Stimulation of Membrane Phospholipid Metabolism by Agents that Increase Acidification in Toad Urinary Bladder

Abstract

Previous reports have indicated that metabolic acidosis stimulates H+ excretion, and this excretion is accompanied by an increased turnover of phospholipids (PL) in toad urinary bladder. The purpose of this experiment was to determine if other known stimulators of H+ excretion [insulin, deoxycorticosterone acetate (DOCA), epinephrine, parathyroid hormone, and CO2] might also stimulate PL turnover in the toad urinary bladder. Quarter bladders from normal toads were removed, weighed, and then incubated with [32P]orthophosphate for 2 hr at 25 degrees C. PL were extracted, separated, and detected using thin layer chromatography and autoradiography, and quantitated by liquid scintillation counting. Results were expressed in cpm (100 mg bladder)-1 (hr)-1. One quarter bladder received insulin (100 milliunits/ml), DOCA (10(-6) M), epinephrine (50 mM), parathyroid hormone (100 micrograms/ml), or 5% CO2 during the incubation, whereas the paired quarter bladder received no treatment. Phosphatidylcholine (PC) and phosphatidylinositol turnover were increased by insulin (P less than 0.025 and less than 0.05, respectively).

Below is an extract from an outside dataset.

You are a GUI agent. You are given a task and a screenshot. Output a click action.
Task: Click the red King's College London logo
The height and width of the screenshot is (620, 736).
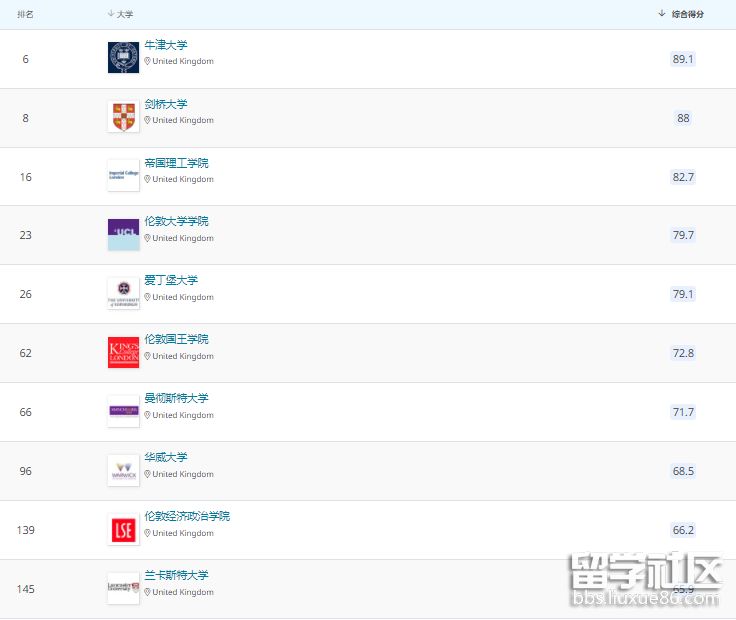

DOCA had no effect on PL turnover, but stimulated the percentage fraction of PC (P less than 0.05) expressed as percentage fraction of total lipids. Five percent CO2 in the bath resulted in an increased rate of turnover of the PL fractions phosphatidylinositol (P less than 0.05), and the phosphatidic acid plus phosphatidyl-serine (P less than 0.01). Epinephrine and parathyroid hormone were both without effect on PL metabolism. We conclude that insulin, DOCA, and CO2 may stimulated H+ excretion in toad bladder in part by increasing turnover of membrane PL, PC, and phosphatidylinositol, and in the case of CO2, phosphatidic acid plus phosphatidylserine as well, but not PC.